» **Instructions to follow**: The output should be every line below that includes the word "dimensions".

----

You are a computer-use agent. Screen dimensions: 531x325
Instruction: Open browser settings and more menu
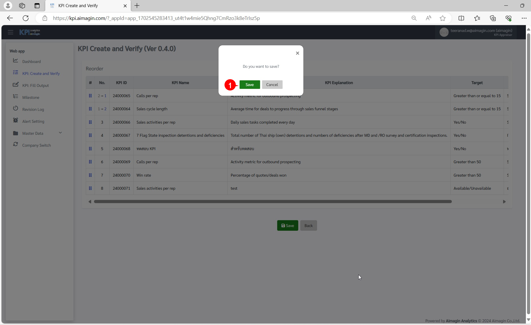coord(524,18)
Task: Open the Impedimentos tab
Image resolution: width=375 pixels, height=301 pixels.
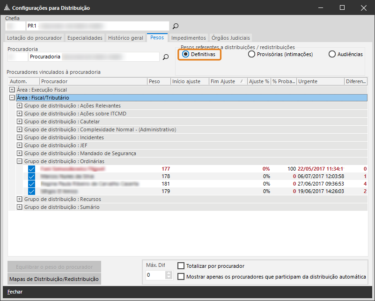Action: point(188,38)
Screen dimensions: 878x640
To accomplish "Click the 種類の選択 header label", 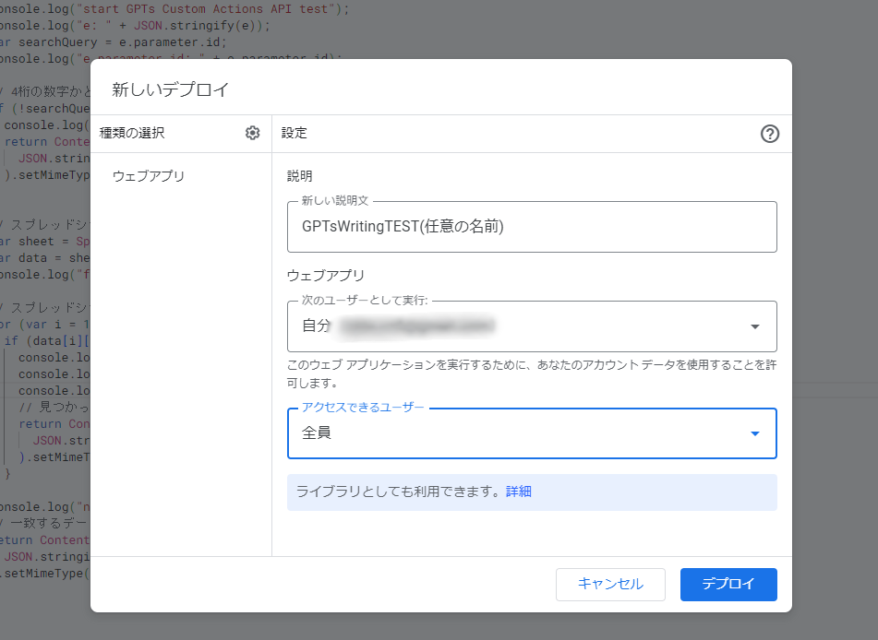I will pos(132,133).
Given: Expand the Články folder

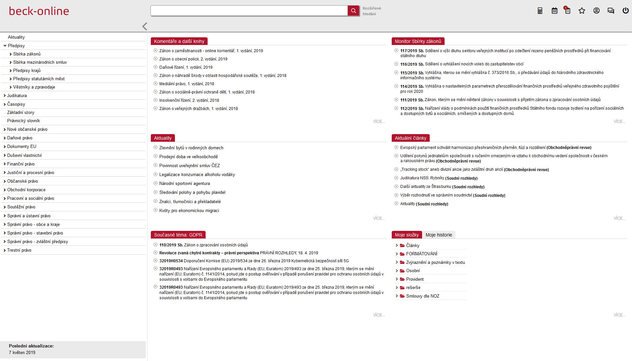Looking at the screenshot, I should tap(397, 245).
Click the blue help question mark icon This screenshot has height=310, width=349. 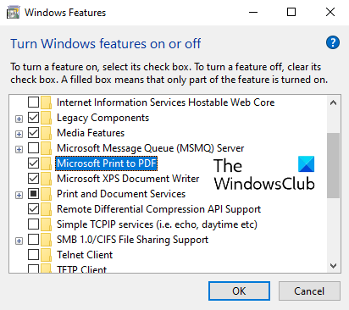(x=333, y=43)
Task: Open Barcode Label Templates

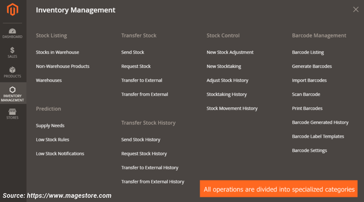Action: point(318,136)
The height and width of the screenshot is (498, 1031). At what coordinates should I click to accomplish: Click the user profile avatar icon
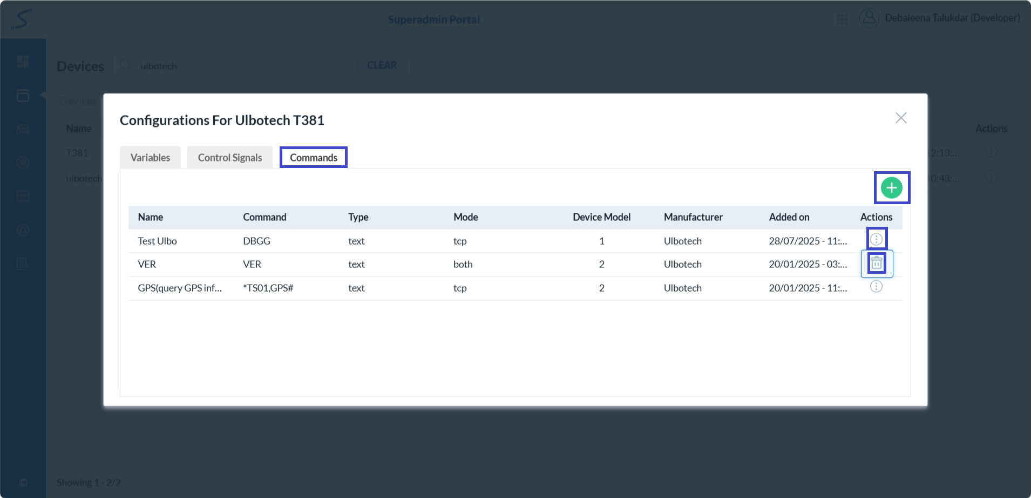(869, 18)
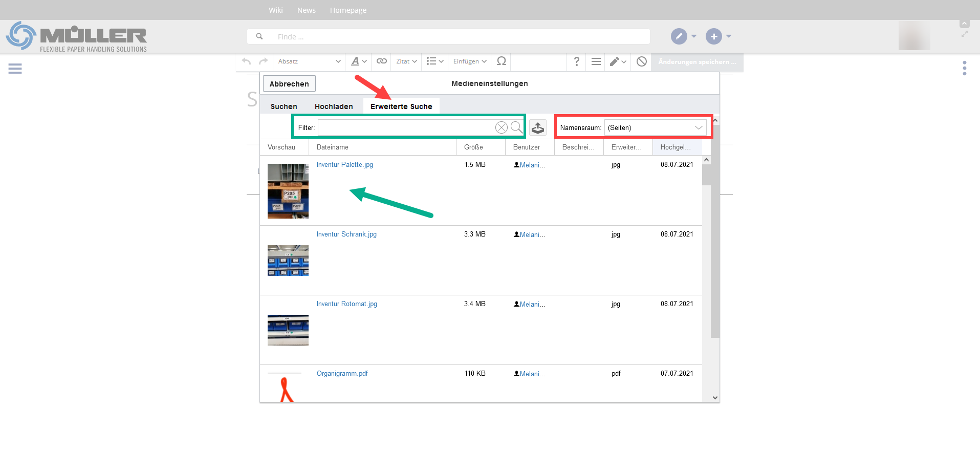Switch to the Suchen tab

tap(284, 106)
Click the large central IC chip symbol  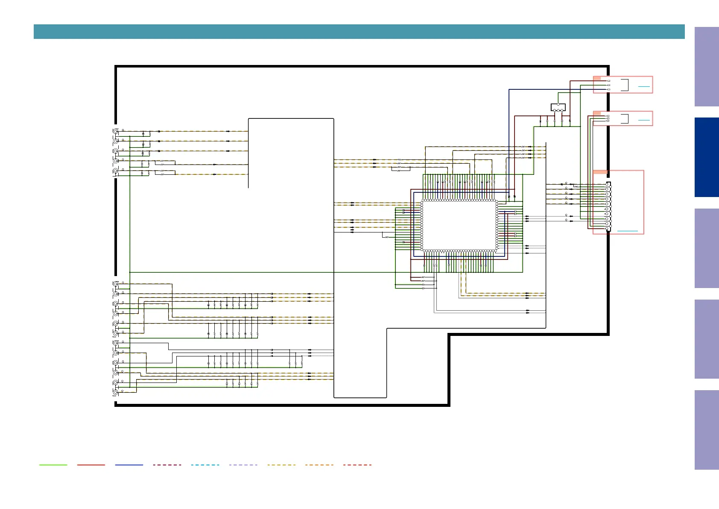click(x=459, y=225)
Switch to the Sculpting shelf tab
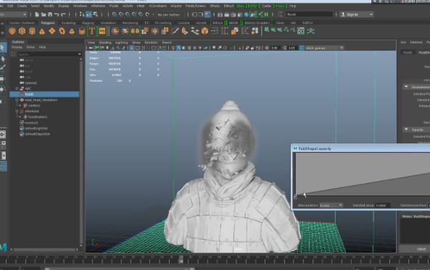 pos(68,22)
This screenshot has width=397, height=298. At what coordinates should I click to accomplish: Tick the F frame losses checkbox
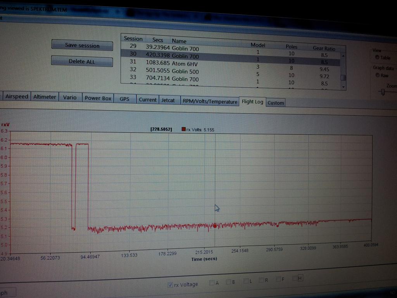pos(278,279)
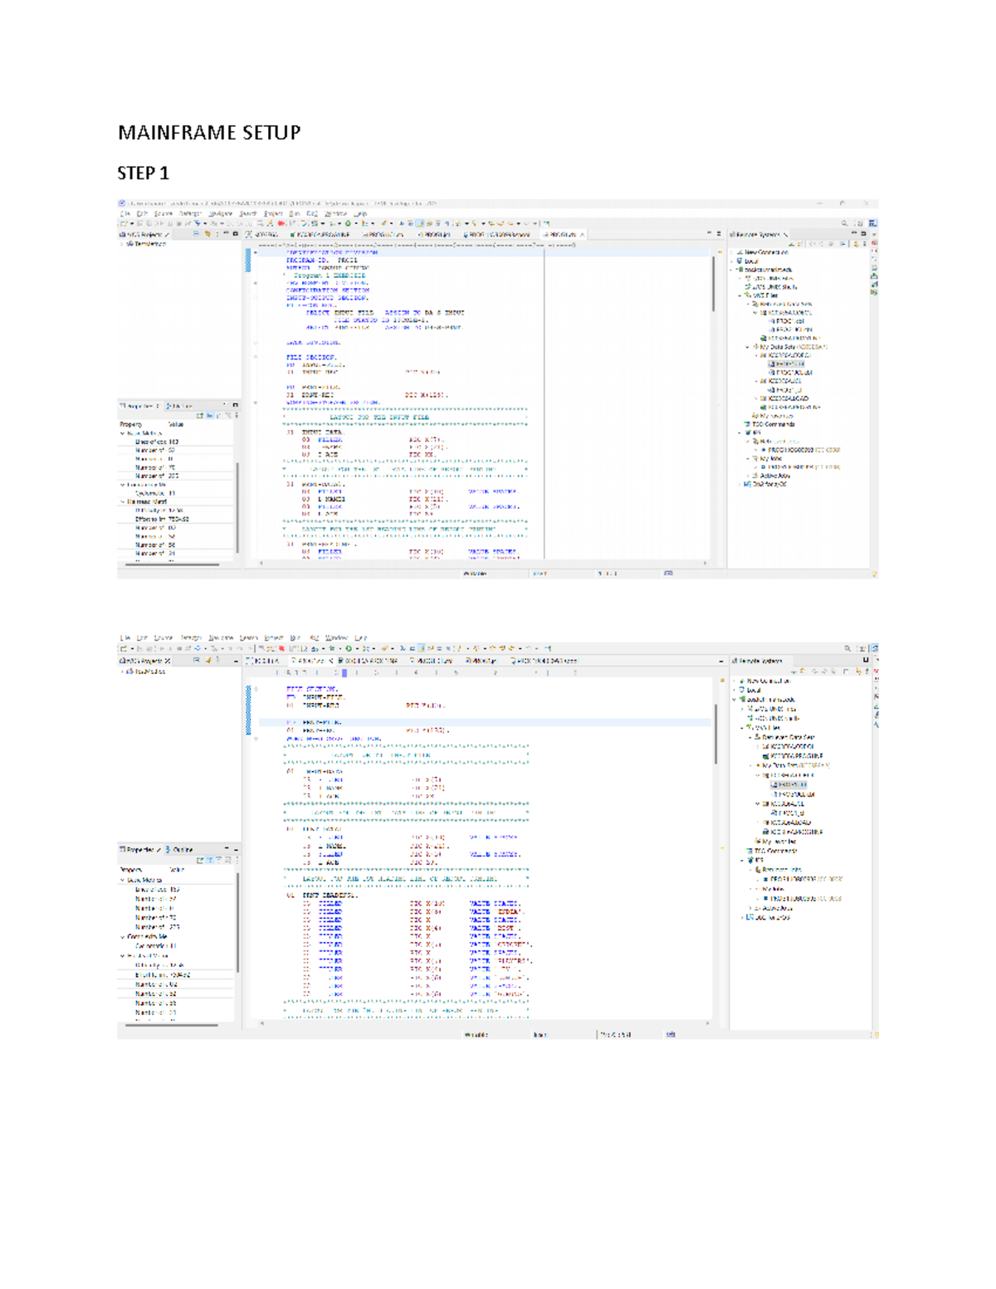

----

» **Response**:
You are a computer-use agent. Screen dimensions: 531x325
Screen dimensions: 878x640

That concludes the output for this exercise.